Theodor Adorno’s project (with Max Horkheimer) is to come to terms with how humanism culminated in the horror of National Socialism. Thus his turn to antiquity not only identifies the seeds of the Enlightenment rationality there, but also a grim will to power over the nature and self. Odysseus makes a new excursus in the first part of the Dialectic of Enlightenment as the figure around which takes place the first readily identifiable moment of a dialectic between myth and enlightenment. Odysseus ironically becomes a caricature of a Jew: self-mastering, in denial of pleasure, wandering and economically pecunious. I suggest that in this subversion of Odysseus, Adorno seeks to show that the philhellenism he is citing, so critical to the German self-construction of Volk and the basis of the argument for domination, is paradoxically characterized as Jewish.
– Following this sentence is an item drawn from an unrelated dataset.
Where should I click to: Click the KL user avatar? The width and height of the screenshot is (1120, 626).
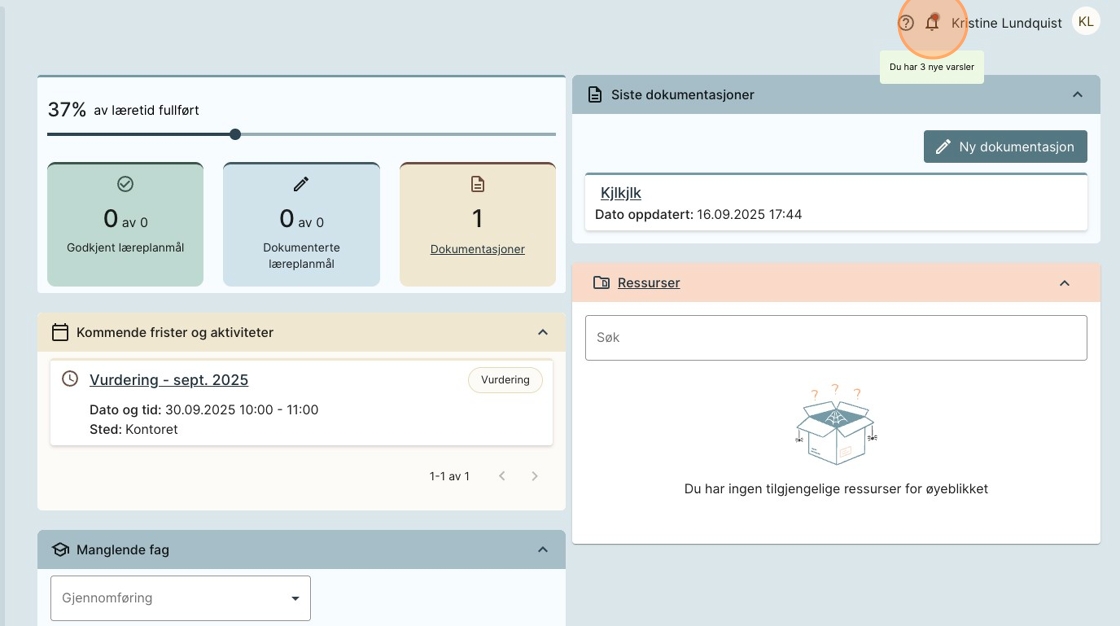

The figure of Odysseus in ‘Odysseus’ Scar’, the first chapter in Auerbach’s Mimesis, serves a metonymic function, marking out one of two strands of realism that pervade Western literature from antiquity to Virginia Woolf. Auerbach observes a fundamental opposition of poetics in Homer and the Old Testament, and this opposition goes on to structure Western literature. Auerbach’s Odysseus is a man of surface and light, the Homeric poems oriented towards the present and the external. The Old Testament, which fixed the story of Abraham and the sacrifice of Isaac as representative, constructs a poetics of spatial obscurity and pyschological depth. Though Auerbach talks of the ‘genius of Homer’ and places him at the head of Western literature, the Greek poet comes off as inadequate in the great gesture that Auerbach has made, and makes compelling: comparison.
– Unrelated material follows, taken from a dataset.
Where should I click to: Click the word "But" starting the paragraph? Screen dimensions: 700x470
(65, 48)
Having examined the mechanics of two very different uses of Odysseus, one primarily philosophical, the other philological, I take up the issue of why remake Odysseus at all? I explore the possibility that the ‘classical’ is a problem for both Auerbach and Adorno’s projects. I suggest Adorno’s broader problem behind the argument in ‘Odysseus: myth and enlightenment’ is with classicism as a continually re-inscribed moment of normative and conservative ethics. I argue this from both his extensive engagement with Homer via Odysseus and his stray comments on the Rig Veda and the Upanishads. I consider what work the antipathy towards classicism is doing in the context of ‘culture industry’. In Auerbach’s case, I suggest that though the comparative method still encourages us to think of texts with the status of ‘classic’, it unseats Graeco-Roman antiquity from the definitive articulation it has laid claim to as the major source of ‘the classics’ of the modern world.